1.

21 0 0
                                    


Seorang gadis remaja memiliki kehidupan biasa-biasa saja, atau mungkin ia ingin terlihat biasa saja. Ia memiliki kakak laki-laki yang baik dan kakak ipar yang cantik.

Gadis remaja itu bernama Aluna, yang saat ini hanya duduk terdiam, sesekali menghela nafas karena terus menerus diberi pertanyaan yang sama oleh guru di hadapannya ini. Hingga tiba-tiba seorang perempuan memasuki ruangan yang saat ini berisi Aluna, dua guru dan dua orang perempuan dari kelas Aluna.

"Saya Andini, kakaknya Aluna", ucap seorang perempuan yang saat ini bersalaman dengan guru Aluna.

Aluna hanya terdiam tanpa mengeluarkan sepatah kata pun, berusaha menahan emosi saat teman sekelasnya menceritakan kejadian di kelasnya beberapa saat lalu. Kejadian yang membuat dirinya berada di ruangan ini.

Andini menatap adik iparnya yang saat ini tengah menunduk, "Luna kamu kenapa nampar temen kamu?". Andini tidak habis pikir kalau Aluna bisa berbuat seperti itu.

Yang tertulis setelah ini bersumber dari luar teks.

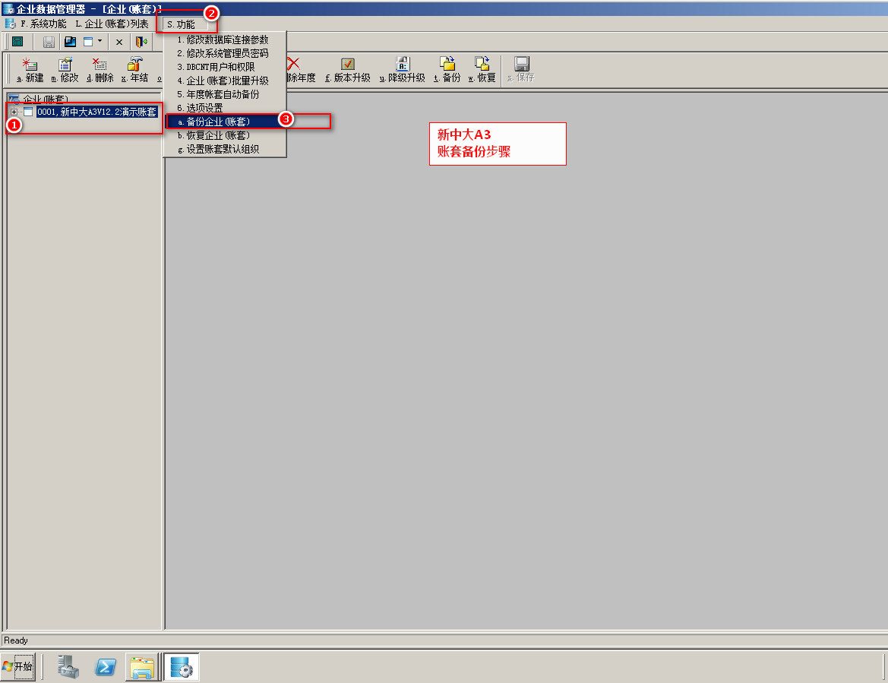Click the 开始 Start button
The height and width of the screenshot is (683, 888).
(x=18, y=667)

"Dari tadi Aluna hanya diam tidak menjawab", ucap seorang guru lainnya.

Andini menatap siswa yang mulai menjelaskan kronologisnya, "Saya minta maaf atas perbuatan adik saya".

Tiba tiba Aluna mengangkat pandangannya, dengan suara bergetar Aluna berbicara hingga membuat Andini dan yang lainnya terkejut. "Mbak Dini gak usah minta maaf. Dia yang salah. Dia yang duluan yang mulai".

Andini menatap adiknya, "Luna, tapi kamu gak boleh kasar sama temen kamu".

Aluna menatap kakak iparnyanya itu dengan mata menahan tangis,
"Terus Luna harus apa waktu mereka ngatain Mas Evan, Mbak?. Luna selama ini diem, walaupun selalu diejek gak punya orangtua. Tapi tadi mereka ngehina Mas Evan, Mbak", ujar Aluna dengar suara meninggi.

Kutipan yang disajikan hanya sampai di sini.